Cuadro de Ernesto de la Cárcova (1867-1927)
Hoy he escaneado una de las fotos que tengo en el sitio donde hago esto. Es un cuadro de un argentino, pintado en un estilo realista-socialista, se titula Sin Pan y Sin Trabajo. No sé si en la foto se aprecia bien lo que pasa: un hombre, sano y fuerte, con los aperos dispuestos, ve por la ventana de casa cómo otros hombres se dirigen a la fábrica, su mujer, flaca, coloreada de amarillo, le oye quejarse mientras amamanta a un crío que ya necesita otro tipo de alimento. El hombre cierra el puño, está inclinado sobre la mesa. El interior oscuro de la casa contrasta con el color paradisíaco del exterior, las torres de la fábrica aparecen difusas y prometedoras, en cambio el cajón abierto, probablemente vacío, es un presagio de muerte, tal vez un símbolo del ataúd en el que pronto guardarán al niño.
Sobre el estilo realista-socialista no hay mucho que decir. Su potencia es mucho mayor en un contexto capitalista que en otra realidad social; es un modo de hacer las cosas que funciona únicamente para la protesta, que cobra su sentido en el drama, y se convierte en catarsis con el melodrama. Ay, cuánto disfrutarían muchos internautas si el pequeño Oliver Twist subiese a un blog las perrerías a las que se ve sometido, quién no se solidarizaría con el desarrapado pequeñuelo; yo les digo que se convertiría pronto en el rey de los ranking, en el más querido de la comunidad.
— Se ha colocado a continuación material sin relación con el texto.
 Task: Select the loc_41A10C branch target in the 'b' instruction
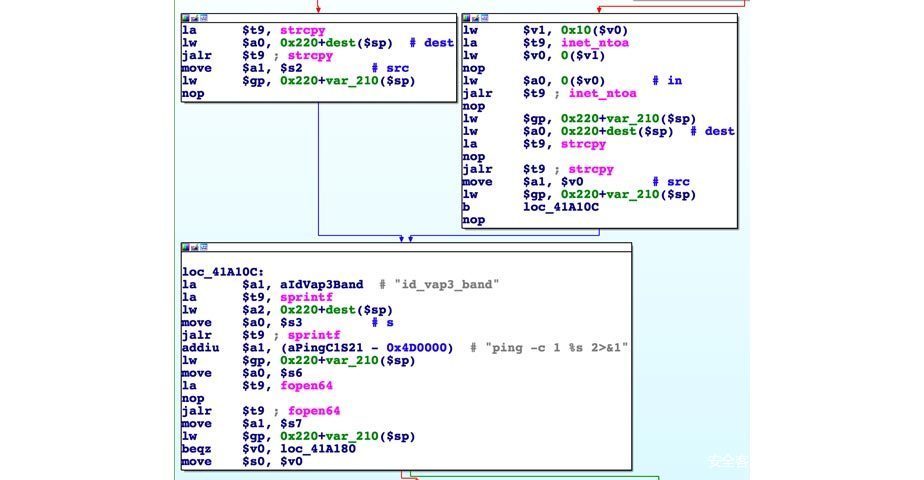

Su modesto blog –escrito quizá desde la biblioteca en la que se mete para calentarse los pies los duros días de invierno- sería el culmen de lo que se puede esperar de un diario: desesperación, injusticia, denuncia y sobre todo esperanza, una infundada esperanza coloreada con los verdes y azules del cuadro, esperanza que es a la vez puño cerrado y teta caída.
Me he ido del tema. El dandy que se mofa del realismo socialista es seguramente el peor de todos. Vive del reflejo y a la vez cuestiona la cara que ofrecen los demás. Si se topa con el blog del moderno Oliver Twist se retira diciendo “tiene que ser mentira”. Mira el cuadro escaneado con ironía. Cuánta ficción encuentra en esa pobre escena, él ve toneladas de artificio donde los demás vemos una escena conmovedora. Pobre, pobrecillo.